YOUR INSTRUCTIONS
Both the line with "Report Comment (1013, 1085)" and the line with "[Чувство инородного тела" in the records below must appear in the output, along with every line between them, exactly and with nothing added.

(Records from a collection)
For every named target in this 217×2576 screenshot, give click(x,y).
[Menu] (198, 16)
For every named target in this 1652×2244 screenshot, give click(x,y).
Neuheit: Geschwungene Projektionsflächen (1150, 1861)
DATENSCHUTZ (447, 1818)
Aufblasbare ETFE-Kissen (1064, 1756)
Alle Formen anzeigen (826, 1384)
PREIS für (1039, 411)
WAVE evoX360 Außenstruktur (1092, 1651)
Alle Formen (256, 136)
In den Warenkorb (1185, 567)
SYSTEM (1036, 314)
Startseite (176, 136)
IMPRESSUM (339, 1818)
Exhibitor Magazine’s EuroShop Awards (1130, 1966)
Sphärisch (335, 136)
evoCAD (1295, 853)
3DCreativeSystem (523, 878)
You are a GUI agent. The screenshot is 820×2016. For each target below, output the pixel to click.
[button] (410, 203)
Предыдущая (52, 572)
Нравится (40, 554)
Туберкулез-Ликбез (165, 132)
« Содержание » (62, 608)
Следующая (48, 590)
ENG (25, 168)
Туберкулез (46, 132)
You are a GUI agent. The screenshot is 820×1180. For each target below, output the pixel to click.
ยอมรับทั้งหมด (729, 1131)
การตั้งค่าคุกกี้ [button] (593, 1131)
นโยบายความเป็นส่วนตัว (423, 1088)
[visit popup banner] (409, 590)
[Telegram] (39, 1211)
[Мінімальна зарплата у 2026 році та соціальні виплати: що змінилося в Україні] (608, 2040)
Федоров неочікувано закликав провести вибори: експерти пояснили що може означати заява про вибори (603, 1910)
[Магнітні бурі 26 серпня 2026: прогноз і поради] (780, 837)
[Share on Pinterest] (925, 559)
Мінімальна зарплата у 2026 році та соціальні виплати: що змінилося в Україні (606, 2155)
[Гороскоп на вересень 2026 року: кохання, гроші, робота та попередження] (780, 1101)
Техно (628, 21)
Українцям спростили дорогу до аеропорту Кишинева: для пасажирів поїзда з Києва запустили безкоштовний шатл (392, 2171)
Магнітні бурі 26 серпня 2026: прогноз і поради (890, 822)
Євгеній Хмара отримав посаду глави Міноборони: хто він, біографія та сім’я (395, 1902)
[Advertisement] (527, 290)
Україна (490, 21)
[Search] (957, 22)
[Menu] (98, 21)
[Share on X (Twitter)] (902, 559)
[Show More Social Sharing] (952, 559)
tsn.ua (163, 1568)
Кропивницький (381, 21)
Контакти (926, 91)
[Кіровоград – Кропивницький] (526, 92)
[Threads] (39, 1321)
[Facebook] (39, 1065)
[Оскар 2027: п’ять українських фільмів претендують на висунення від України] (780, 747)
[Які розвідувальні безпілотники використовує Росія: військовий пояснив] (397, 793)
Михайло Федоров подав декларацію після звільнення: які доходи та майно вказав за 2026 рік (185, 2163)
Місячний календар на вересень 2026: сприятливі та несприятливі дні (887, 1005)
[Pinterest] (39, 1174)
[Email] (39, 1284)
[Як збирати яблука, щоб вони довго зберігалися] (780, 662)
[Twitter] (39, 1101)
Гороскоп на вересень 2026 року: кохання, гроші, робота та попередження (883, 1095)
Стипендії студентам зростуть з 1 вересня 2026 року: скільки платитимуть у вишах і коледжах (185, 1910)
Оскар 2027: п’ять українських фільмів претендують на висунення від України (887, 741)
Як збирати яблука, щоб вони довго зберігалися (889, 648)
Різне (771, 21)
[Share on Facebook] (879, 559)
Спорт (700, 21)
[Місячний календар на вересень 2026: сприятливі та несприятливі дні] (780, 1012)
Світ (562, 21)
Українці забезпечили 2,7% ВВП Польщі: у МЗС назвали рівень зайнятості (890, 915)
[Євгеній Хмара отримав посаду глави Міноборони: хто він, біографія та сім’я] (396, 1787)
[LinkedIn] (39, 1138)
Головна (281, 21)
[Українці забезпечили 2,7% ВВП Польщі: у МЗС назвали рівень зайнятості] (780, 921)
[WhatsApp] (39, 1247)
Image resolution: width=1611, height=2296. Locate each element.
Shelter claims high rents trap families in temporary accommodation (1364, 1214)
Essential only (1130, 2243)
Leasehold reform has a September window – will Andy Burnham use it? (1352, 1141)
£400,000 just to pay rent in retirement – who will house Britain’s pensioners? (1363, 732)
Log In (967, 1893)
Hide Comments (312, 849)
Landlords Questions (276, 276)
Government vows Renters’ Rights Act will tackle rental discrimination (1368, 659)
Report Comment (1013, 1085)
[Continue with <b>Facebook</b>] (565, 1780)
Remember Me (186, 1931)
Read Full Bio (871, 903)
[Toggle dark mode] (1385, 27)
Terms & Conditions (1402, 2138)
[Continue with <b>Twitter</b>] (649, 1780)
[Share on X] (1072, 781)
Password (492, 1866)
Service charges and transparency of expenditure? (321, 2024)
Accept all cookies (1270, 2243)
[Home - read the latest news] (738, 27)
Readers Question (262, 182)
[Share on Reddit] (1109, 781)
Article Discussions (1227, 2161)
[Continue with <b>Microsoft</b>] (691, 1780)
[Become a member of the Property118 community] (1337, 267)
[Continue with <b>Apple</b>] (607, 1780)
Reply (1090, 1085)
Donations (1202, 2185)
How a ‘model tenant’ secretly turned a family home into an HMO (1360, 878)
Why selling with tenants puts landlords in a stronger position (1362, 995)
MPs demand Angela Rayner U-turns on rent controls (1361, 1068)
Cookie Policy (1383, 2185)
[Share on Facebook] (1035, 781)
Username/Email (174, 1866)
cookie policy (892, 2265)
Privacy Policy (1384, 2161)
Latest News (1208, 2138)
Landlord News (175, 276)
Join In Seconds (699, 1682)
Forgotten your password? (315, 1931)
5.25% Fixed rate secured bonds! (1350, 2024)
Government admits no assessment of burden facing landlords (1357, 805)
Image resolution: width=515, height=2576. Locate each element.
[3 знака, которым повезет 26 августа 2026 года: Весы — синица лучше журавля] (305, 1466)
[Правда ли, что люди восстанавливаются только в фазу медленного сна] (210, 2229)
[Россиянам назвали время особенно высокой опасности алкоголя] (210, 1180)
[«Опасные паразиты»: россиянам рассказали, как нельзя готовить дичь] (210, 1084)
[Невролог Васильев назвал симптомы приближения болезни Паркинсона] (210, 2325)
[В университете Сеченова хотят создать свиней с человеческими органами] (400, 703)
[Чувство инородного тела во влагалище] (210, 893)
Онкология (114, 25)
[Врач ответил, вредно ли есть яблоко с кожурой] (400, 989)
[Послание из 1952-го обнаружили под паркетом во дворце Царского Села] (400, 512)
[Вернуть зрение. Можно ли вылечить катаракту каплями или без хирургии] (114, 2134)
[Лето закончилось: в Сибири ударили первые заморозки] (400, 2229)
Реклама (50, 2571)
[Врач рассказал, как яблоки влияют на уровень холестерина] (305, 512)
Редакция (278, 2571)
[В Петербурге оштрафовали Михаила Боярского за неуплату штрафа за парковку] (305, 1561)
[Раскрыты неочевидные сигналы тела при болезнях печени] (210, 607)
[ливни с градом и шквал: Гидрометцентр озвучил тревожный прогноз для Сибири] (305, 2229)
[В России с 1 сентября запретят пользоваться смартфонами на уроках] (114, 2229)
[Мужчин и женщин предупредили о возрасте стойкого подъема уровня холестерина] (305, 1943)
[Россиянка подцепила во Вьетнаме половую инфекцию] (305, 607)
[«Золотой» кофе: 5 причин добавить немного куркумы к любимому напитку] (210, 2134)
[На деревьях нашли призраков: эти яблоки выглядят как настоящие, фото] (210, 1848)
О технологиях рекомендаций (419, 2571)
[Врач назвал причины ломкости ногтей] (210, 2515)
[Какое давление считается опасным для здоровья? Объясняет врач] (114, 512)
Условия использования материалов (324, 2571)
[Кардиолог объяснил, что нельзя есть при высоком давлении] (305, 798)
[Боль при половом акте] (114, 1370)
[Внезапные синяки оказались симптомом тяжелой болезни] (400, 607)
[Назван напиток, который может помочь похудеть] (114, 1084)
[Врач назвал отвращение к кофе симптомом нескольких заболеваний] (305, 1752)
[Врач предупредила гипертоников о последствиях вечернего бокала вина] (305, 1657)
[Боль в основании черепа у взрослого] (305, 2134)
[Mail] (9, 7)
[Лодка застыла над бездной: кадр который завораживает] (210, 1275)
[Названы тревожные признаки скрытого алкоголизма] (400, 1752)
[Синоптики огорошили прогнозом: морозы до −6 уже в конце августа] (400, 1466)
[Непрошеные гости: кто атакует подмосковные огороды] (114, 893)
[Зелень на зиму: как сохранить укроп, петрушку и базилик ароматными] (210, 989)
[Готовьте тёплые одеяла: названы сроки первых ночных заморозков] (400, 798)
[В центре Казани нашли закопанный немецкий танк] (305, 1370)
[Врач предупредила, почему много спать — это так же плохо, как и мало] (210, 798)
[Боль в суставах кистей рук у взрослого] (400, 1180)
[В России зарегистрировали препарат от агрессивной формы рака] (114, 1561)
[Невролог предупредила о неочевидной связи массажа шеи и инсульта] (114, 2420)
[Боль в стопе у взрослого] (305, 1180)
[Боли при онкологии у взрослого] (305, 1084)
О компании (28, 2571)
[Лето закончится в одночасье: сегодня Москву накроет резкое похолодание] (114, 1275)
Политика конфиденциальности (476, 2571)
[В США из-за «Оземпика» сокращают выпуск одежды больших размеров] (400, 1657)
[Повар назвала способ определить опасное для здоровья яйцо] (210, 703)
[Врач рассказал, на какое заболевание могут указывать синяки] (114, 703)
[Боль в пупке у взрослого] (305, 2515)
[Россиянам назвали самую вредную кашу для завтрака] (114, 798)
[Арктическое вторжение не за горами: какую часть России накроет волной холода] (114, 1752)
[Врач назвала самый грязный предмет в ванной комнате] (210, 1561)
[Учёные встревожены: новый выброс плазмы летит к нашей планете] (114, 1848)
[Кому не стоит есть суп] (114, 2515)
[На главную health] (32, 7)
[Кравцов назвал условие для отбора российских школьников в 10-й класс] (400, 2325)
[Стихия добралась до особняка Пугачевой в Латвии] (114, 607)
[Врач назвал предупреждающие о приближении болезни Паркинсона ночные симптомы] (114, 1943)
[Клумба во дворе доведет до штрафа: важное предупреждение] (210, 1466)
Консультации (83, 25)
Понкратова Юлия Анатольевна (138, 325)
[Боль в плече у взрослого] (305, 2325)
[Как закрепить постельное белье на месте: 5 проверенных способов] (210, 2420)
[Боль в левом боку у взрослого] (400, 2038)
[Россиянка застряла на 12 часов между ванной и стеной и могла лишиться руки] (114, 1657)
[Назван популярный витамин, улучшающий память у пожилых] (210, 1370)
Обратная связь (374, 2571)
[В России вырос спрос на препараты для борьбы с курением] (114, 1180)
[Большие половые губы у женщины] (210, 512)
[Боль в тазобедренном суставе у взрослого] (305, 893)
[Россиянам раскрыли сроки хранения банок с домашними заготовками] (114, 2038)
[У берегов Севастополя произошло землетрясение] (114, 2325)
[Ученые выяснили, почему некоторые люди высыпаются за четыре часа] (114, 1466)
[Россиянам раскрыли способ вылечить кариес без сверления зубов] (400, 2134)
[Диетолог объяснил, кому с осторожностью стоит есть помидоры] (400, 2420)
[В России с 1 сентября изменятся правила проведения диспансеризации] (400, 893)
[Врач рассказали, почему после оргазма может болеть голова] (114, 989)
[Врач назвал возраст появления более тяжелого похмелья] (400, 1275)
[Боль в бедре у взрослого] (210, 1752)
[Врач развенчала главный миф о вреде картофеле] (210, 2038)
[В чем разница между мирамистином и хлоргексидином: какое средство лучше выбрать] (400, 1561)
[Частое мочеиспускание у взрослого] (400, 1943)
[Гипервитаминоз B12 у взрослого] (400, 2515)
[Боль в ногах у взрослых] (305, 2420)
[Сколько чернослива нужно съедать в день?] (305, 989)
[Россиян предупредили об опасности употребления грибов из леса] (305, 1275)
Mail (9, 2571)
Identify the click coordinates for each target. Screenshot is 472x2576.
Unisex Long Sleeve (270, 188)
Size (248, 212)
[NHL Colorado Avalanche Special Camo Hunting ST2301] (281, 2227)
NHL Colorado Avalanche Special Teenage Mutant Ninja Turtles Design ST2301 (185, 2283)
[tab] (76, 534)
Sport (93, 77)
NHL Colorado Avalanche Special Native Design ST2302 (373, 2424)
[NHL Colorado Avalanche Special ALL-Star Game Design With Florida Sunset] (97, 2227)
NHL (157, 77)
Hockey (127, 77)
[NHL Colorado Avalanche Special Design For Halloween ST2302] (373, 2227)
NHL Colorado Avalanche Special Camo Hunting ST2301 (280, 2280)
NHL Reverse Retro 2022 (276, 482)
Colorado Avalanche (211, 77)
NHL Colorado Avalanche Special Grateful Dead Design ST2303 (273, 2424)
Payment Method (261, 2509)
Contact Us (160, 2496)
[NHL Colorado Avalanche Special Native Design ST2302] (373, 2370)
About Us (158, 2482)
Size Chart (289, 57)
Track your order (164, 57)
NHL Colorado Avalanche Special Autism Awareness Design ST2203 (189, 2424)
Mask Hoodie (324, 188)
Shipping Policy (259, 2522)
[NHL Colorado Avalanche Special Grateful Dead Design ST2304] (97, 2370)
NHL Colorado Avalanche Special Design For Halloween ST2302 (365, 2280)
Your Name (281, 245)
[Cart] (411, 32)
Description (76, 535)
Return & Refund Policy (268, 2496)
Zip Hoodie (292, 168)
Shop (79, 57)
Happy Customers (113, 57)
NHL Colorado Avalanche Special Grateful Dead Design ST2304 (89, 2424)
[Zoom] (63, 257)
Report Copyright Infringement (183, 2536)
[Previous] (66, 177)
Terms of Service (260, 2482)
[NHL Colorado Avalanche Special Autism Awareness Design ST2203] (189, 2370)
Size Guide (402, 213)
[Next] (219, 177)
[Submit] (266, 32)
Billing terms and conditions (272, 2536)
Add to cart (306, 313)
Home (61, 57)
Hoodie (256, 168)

OUTPUT
Report Comment (1013, 1085)
[Continue with <b>Facebook</b>] (565, 1780)
Remember Me (186, 1931)
Read Full Bio (871, 903)
[Toggle dark mode] (1385, 27)
Terms & Conditions (1402, 2138)
[Continue with <b>Twitter</b>] (649, 1780)
[Share on X] (1072, 781)
Password (492, 1866)
Service charges and transparency of expenditure? (321, 2024)
Accept all cookies (1270, 2243)
[Home - read the latest news] (738, 27)
Readers Question (262, 182)
[Share on Reddit] (1109, 781)
Article Discussions (1227, 2161)
[Continue with <b>Microsoft</b>] (691, 1780)
[Become a member of the Property118 community] (1337, 267)
[Continue with <b>Apple</b>] (607, 1780)
Reply (1090, 1085)
Donations (1202, 2185)
How a ‘model tenant’ secretly turned a family home into an HMO (1360, 878)
Why selling with tenants puts landlords in a stronger position (1362, 995)
MPs demand Angela Rayner U-turns on rent controls (1361, 1068)
Cookie Policy (1383, 2185)
[Share on Facebook] (1035, 781)
Username/Email (174, 1866)
cookie policy (892, 2265)
Privacy Policy (1384, 2161)
Latest News (1208, 2138)
Landlord News (175, 276)
Join In Seconds (699, 1682)
Forgotten your password? (315, 1931)
5.25% Fixed rate secured bonds! (1350, 2024)
Government admits no assessment of burden facing landlords (1357, 805)
Image resolution: width=515, height=2576. Locate each element.
[3 знака, которым повезет 26 августа 2026 года: Весы — синица лучше журавля] (305, 1466)
[Правда ли, что люди восстанавливаются только в фазу медленного сна] (210, 2229)
[Россиянам назвали время особенно высокой опасности алкоголя] (210, 1180)
[«Опасные паразиты»: россиянам рассказали, как нельзя готовить дичь] (210, 1084)
[Невролог Васильев назвал симптомы приближения болезни Паркинсона] (210, 2325)
[В университете Сеченова хотят создать свиней с человеческими органами] (400, 703)
[Чувство инородного тела во влагалище] (210, 893)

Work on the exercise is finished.